▼

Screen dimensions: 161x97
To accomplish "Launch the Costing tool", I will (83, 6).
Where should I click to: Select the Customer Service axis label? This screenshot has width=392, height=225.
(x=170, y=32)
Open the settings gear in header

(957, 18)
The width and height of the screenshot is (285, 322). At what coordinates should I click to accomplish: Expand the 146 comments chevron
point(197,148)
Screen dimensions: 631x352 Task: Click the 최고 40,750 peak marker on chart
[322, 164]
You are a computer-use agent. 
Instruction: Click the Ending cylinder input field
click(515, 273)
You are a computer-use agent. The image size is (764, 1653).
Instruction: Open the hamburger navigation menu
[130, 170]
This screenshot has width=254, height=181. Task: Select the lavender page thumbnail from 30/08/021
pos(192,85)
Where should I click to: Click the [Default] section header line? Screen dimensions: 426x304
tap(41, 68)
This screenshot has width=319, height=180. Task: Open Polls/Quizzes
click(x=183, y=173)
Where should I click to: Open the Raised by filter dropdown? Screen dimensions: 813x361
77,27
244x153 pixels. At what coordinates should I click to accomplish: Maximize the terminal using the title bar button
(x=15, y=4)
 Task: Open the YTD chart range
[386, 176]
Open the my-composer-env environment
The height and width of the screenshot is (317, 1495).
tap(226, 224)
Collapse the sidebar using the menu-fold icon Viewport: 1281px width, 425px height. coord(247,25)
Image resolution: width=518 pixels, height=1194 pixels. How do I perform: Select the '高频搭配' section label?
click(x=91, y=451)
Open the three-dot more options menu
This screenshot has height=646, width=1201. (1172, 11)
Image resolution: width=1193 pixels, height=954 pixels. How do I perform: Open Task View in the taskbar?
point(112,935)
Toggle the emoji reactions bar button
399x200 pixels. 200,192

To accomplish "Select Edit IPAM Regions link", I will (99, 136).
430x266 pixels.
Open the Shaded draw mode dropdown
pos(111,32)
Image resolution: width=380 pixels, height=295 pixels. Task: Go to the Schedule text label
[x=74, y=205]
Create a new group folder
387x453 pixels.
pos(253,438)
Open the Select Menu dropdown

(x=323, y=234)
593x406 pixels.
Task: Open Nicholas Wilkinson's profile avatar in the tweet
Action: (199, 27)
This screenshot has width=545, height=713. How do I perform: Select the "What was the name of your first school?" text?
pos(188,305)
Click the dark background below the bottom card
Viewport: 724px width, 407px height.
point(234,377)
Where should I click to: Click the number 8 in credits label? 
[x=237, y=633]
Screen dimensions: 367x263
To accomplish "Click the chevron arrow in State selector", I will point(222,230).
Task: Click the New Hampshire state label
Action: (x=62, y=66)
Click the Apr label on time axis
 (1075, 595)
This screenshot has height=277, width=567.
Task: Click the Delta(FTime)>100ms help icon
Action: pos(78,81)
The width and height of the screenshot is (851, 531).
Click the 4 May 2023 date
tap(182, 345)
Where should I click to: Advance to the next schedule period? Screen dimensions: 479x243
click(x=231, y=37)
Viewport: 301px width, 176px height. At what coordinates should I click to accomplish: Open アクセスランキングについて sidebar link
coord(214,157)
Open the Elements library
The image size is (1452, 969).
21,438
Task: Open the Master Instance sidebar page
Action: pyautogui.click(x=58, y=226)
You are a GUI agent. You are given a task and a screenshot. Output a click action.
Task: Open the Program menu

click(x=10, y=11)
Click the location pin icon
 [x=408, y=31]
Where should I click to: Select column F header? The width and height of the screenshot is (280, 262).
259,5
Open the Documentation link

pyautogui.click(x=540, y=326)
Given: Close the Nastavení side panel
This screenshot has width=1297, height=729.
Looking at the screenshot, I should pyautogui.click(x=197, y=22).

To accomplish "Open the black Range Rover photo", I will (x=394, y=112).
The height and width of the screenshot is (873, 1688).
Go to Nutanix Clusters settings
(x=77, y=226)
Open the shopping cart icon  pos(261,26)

▲

> _Task to carry out_
Show me each line of the listing above with "agent" in it.

> _Response area_
You are a computer-use agent. 
You are a computer-use agent. The image size is (764, 1653).
You are a GUI agent. You are given a task and a screenshot. Output a click action.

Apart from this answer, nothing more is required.